LA CINA DI XI JINPING E LA TOTALE “SINIZZAZIONE” DELLE RELIGIONI

Nel lungo discorso tenuto all’apertura del XX Congresso del Partito Comunista di Cina, il Presidente Xi Jinping – che si candida al terzo mandato consecutivo alla guida del regime popolare cinese – ci ha tenuto a precisare come il processo di «sinizzazione» delle religioni in Cina proseguirà speditamente. Da Taiwan all’economia, dalla lotta alla corruzione al proseguimento della costruzione «della società comunista», fino appunto alle religioni da “nazionalizzare” al completo. Ecco il passaggio (breve) del discorso di Xi Jinping non esattamente sottolineato dai media esteri e italiani: «la Cina continuerà a spingere per sinizzare la religione e per guidare in modo proattivo l’adattamento della religione e della società socialista».



Nessun riferimento alla situazione dello Xinjiang, men che meno alle persecuzioni atte contro altre confessioni religiose, non da ultimo alcuni membri della Chiesa Cattolica: nei giorni in cui il Vaticano e il Governo cinese hanno rinnovato per altri due anni l’accordo “provvisorio” per le nomine dei vescovi, si comprende perché la Santa Sede mantiene una certa “accortezza” nel considerare conclusa la stagione delle persecuzioni. “Sinizzazione”, il termine usato da Xi Jinping, non vuol dire altro che pieno controllo assoluto su tutte le credenze religiose: nazionalizzazione per “guidare” le religioni al raggiungimento della piena società comunista-socialista. Questo il progetto della Cina di Xi da tenere ben presente per gli sviluppi futuri delle relazioni tra la Chiesa e tutte le religioni con il regime di Pechino.

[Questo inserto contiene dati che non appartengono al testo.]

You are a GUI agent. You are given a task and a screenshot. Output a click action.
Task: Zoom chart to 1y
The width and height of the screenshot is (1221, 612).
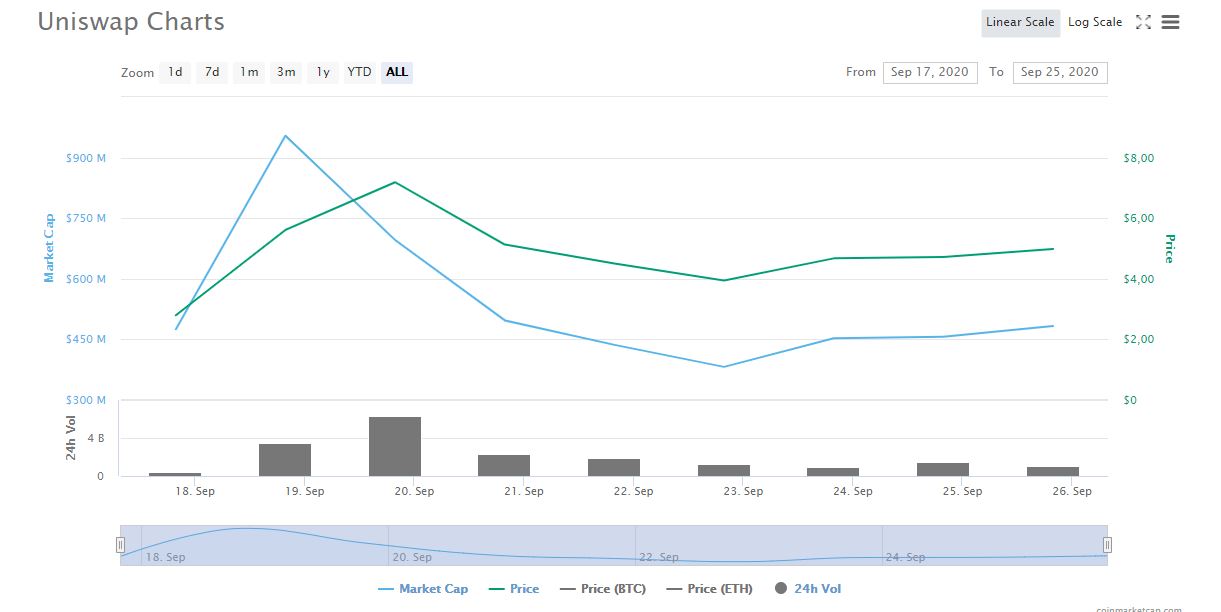pos(323,72)
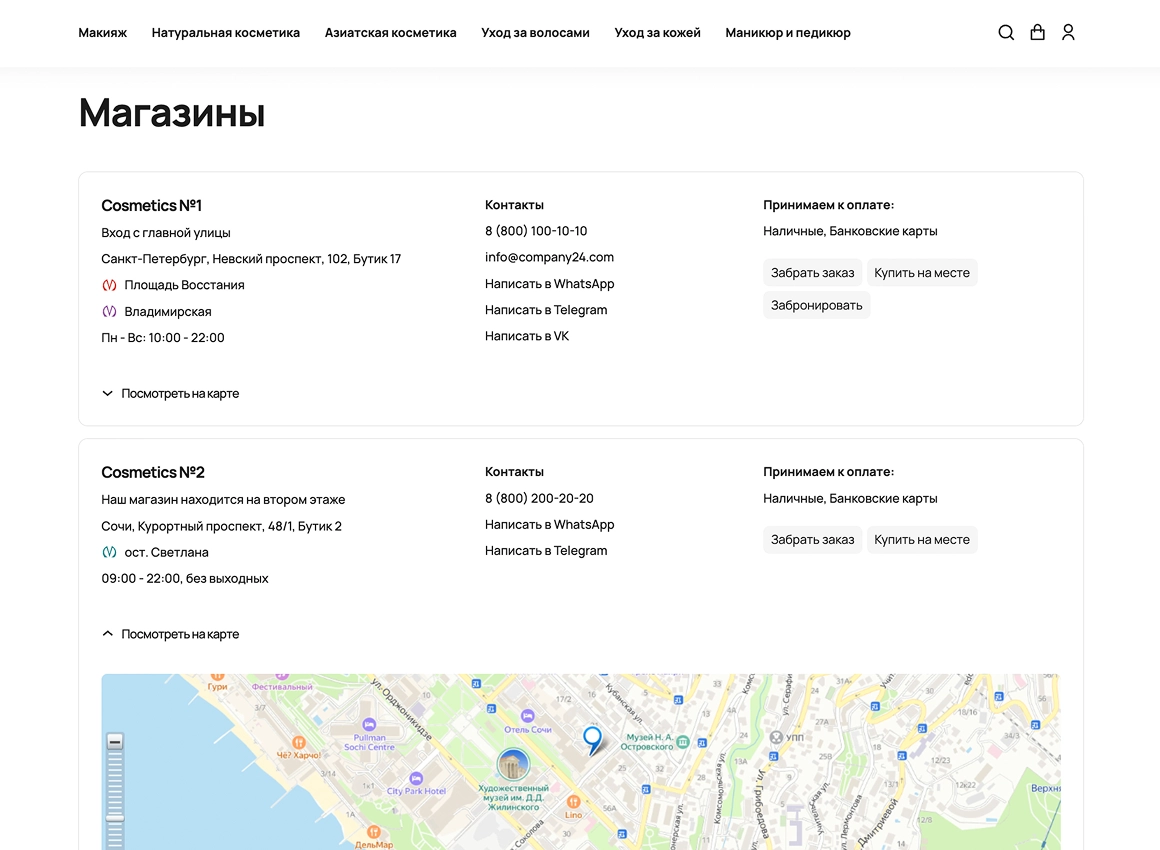This screenshot has width=1160, height=850.
Task: Collapse map for Cosmetics №2 store
Action: point(170,635)
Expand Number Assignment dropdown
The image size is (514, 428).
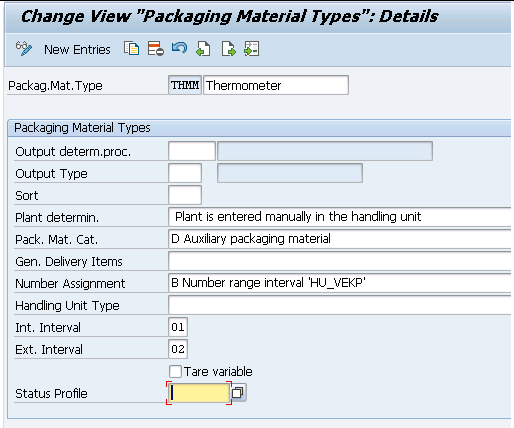[340, 283]
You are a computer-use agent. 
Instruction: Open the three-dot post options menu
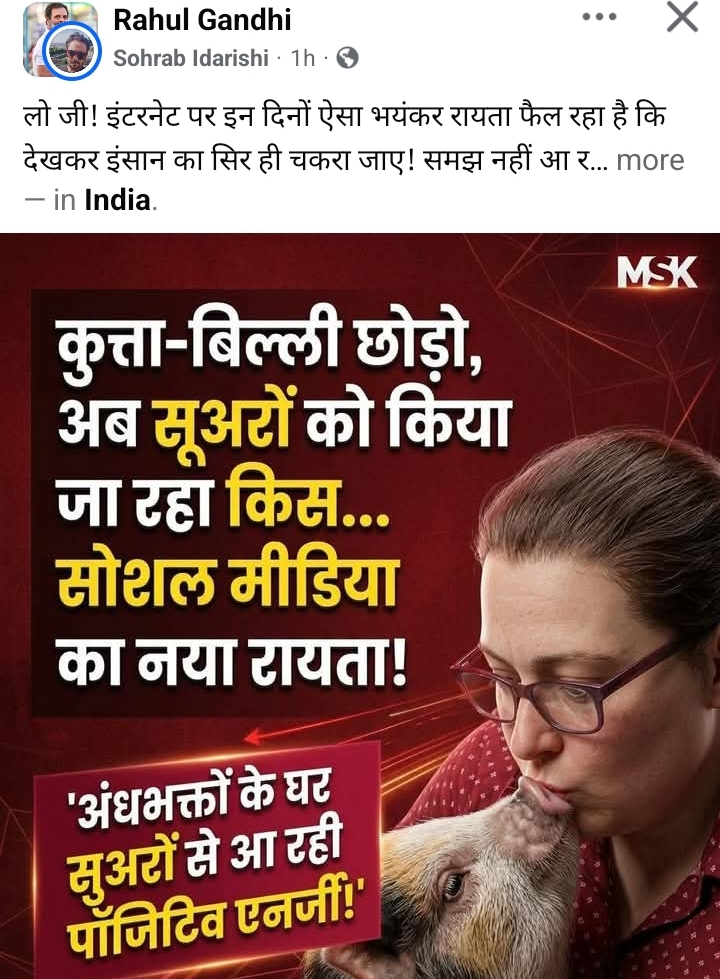coord(599,17)
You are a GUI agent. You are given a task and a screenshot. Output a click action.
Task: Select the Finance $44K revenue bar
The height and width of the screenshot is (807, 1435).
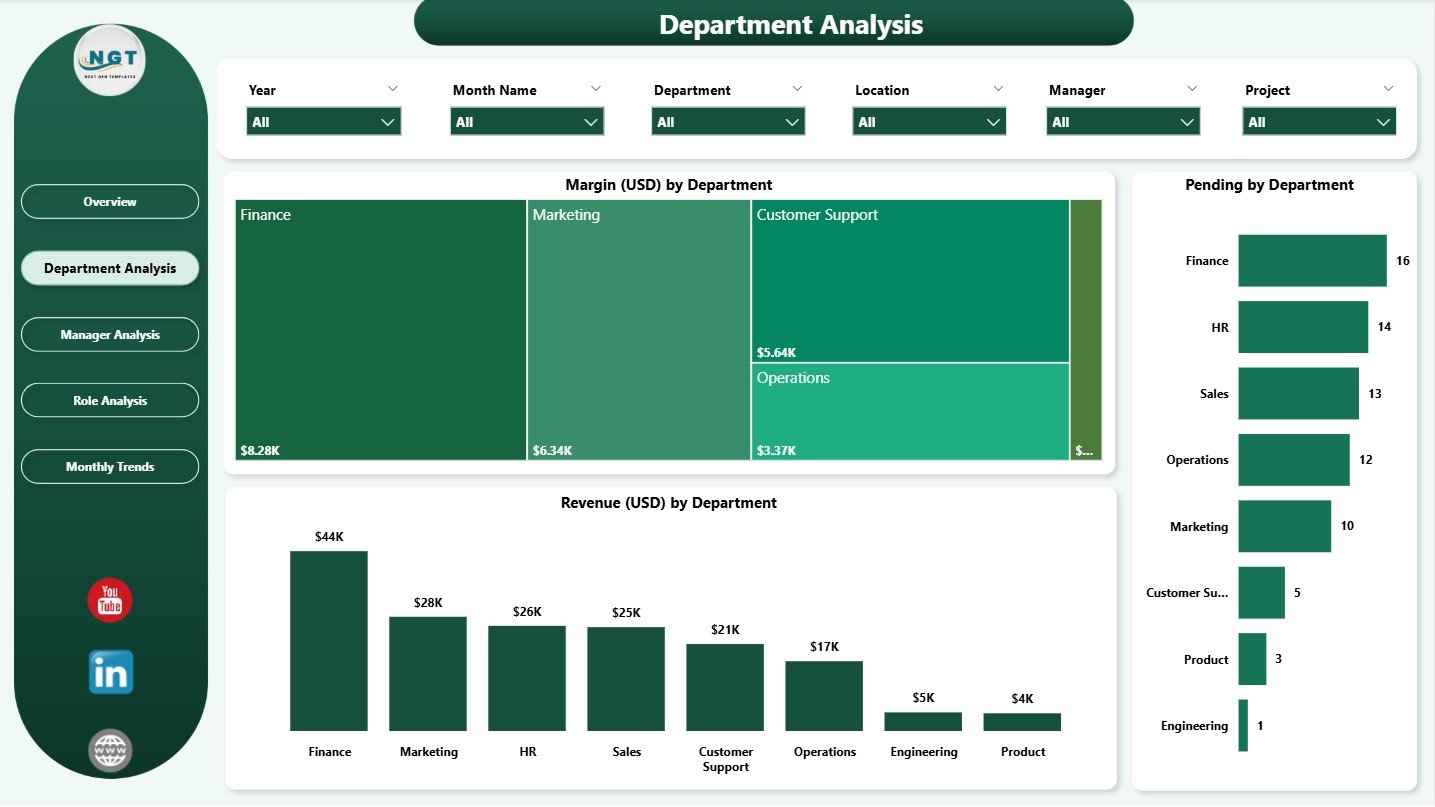coord(329,640)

RELIGIONE & CINA: IL PIANO DI XI JINPING PER LA NAZIONALIZZAZIONE

Come spiegava lo scorso aprile il professore ordinario di Storia Contemporanea all’Università Cattolica di Milano, Agostino Giovagnoli, occorre fare piena attenzione al piano di Xi Jinping per nazionalizzare la religione in Cina. Già salendo al potere nel 2012, il Presidente del regime di Pechino esprimeva parole durissime contro la libertà religiosa: «le religioni devono essere cinesi e libere da qualsiasi influenza straniera»; devono poi essere anche «integrate alla società socialista», e porsi per questo «sotto la guida del Partito Comunista per servire lo sviluppo della nazione». In Cina sono presenti ad oggi 5 religioni riconosciute: buddhismo, il taoismo, il protestantesimo, l’islam e il cattolicesimo, anche se quest’ultima viene controllata dall’Associazione Patriottica Cattolica che solo dal 2018 collabora a distanza con la Santa Sede per la nomina dei vescovi.



Rimozione nei luoghi di culto, arresti di esponenti religiosi e divieto di molti simboli di fede sono gli elementi che negli ultimi anni hanno visto un progredire all’indietro della libertà religiosa in Cina: il “teocrate” Xi vuole assoggettare l’intero complesso delle religioni sotto l’asservimento dello Stato. L’accordo del Vaticano è uno spunto positivo perché prova a dialogare con la dittatura per far emergere una realtà autonoma all’interno della vasta Cina: come spiegava sempre Giovagnoli a RaiNews24 «i cattolici cinesi, come anche le altre religioni, non godono della piena libertà religiosa. Ciò non toglie che la firma dell’accordo abbia risolto una ferita profonda che ha afflitto i cattolici fino al 2018. È stato un passo molto positivo, Papa Francesco e i suoi collaboratori sono del tutto consapevoli che questo accordo non risolve tutti i problemi, ed è anche sbagliato pensare che ci sia una piena intesa tra la Santa Sede e Pechino. Certamente si è aperto un dialogo che prima non c’era». In merito al piano di nazionalizzazione della religione in Cina, il docente riflette sul problema ancora non pienamente compreso dall’occidente: «c’è un piano di “sinizzazione”, con tutte le religioni. È un piano soprattutto di tipo politico, la pretesa di controllare e di imporre loro una stretta fedeltà alla politica del Partito Comunista e del governo cinese. Sappiamo che con Xi Jinping tutti i controlli sulla società sono aumentati: nell’ambito accademico e culturale, su sport, religione, spettacolo, tutto deve essere maggiormente controllato e questo è una diversità rispetto al precedente presidente Hu Jintao». Durante la pandemia, in Cina, conclude Giovagnoli «il Covid – 19 è stato contrastato con una politica di ferro, controllo e limitazione della Libertà in nome della salute pubblica, tenendo la società cinese sotto un fermo controllo del Partito Comunista».